▶ Input data

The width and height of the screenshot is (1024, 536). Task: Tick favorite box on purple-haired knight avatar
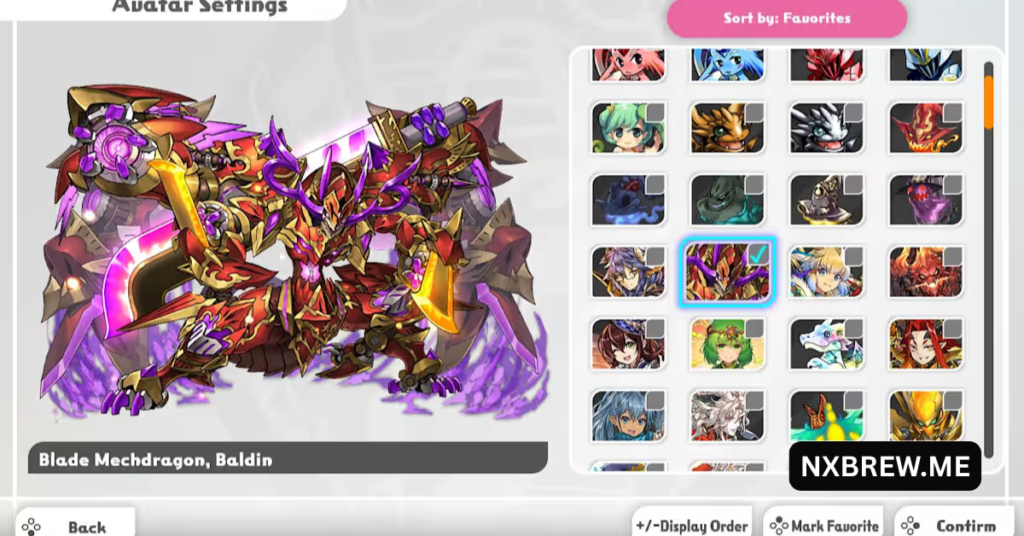pyautogui.click(x=656, y=256)
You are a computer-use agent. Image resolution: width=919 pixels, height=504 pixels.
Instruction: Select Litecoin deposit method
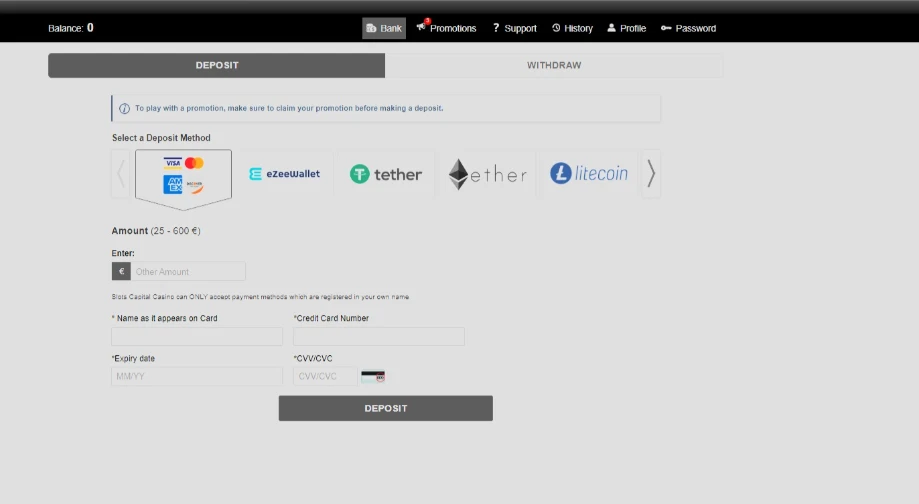pos(589,174)
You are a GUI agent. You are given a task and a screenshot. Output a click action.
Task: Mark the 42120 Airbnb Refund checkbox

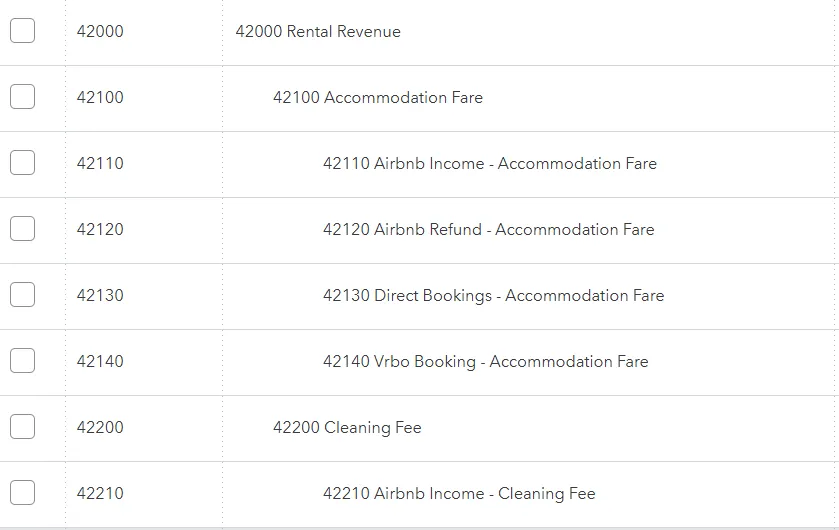pyautogui.click(x=22, y=229)
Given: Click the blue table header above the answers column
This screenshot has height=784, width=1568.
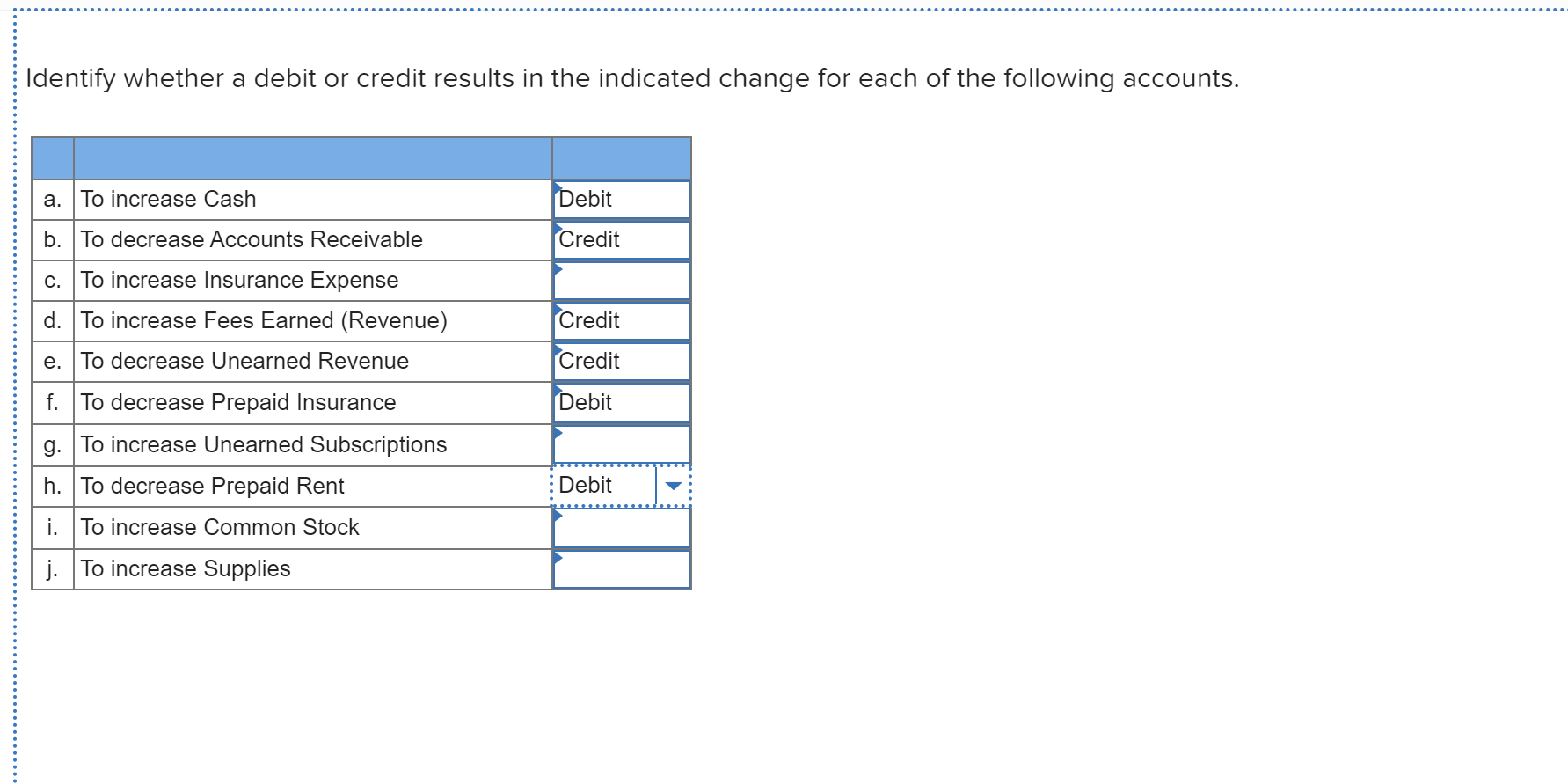Looking at the screenshot, I should coord(620,158).
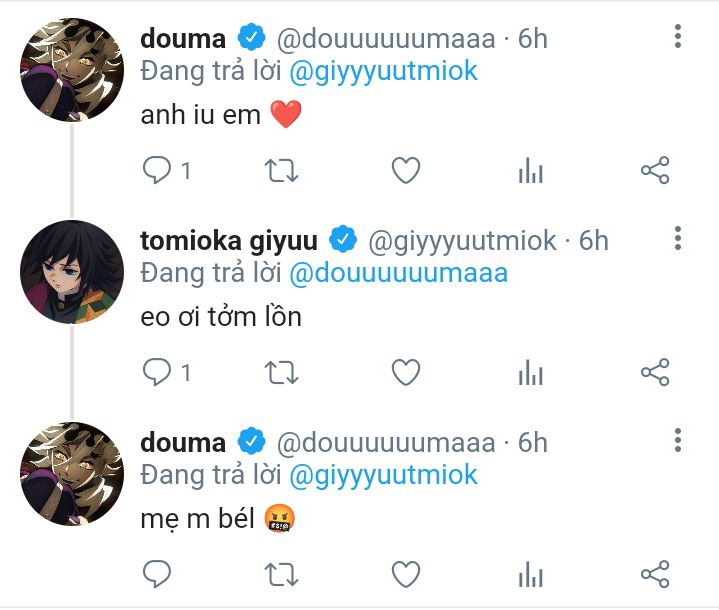Screen dimensions: 719x610
Task: Open more options on first douma tweet
Action: coord(678,38)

▶ What you need to do
Each record above must be retyped exactly, minus its pictures.

▶ Response for this exercise
The width and height of the screenshot is (1024, 536). Task: Tick favorite box on purple-haired knight avatar
pyautogui.click(x=656, y=256)
You are a computer-use agent. Image resolution: width=919 pixels, height=504 pixels.
Instruction: Select Litecoin deposit method
pos(589,174)
You are a GUI agent. You are given a task and a screenshot. Output a click action.
Task: Mark the 42120 Airbnb Refund checkbox

pyautogui.click(x=22, y=229)
Given: Click the blue table header above the answers column
This screenshot has height=784, width=1568.
Looking at the screenshot, I should coord(620,158).
Screen dimensions: 719x610
Task: Open more options on first douma tweet
Action: coord(678,38)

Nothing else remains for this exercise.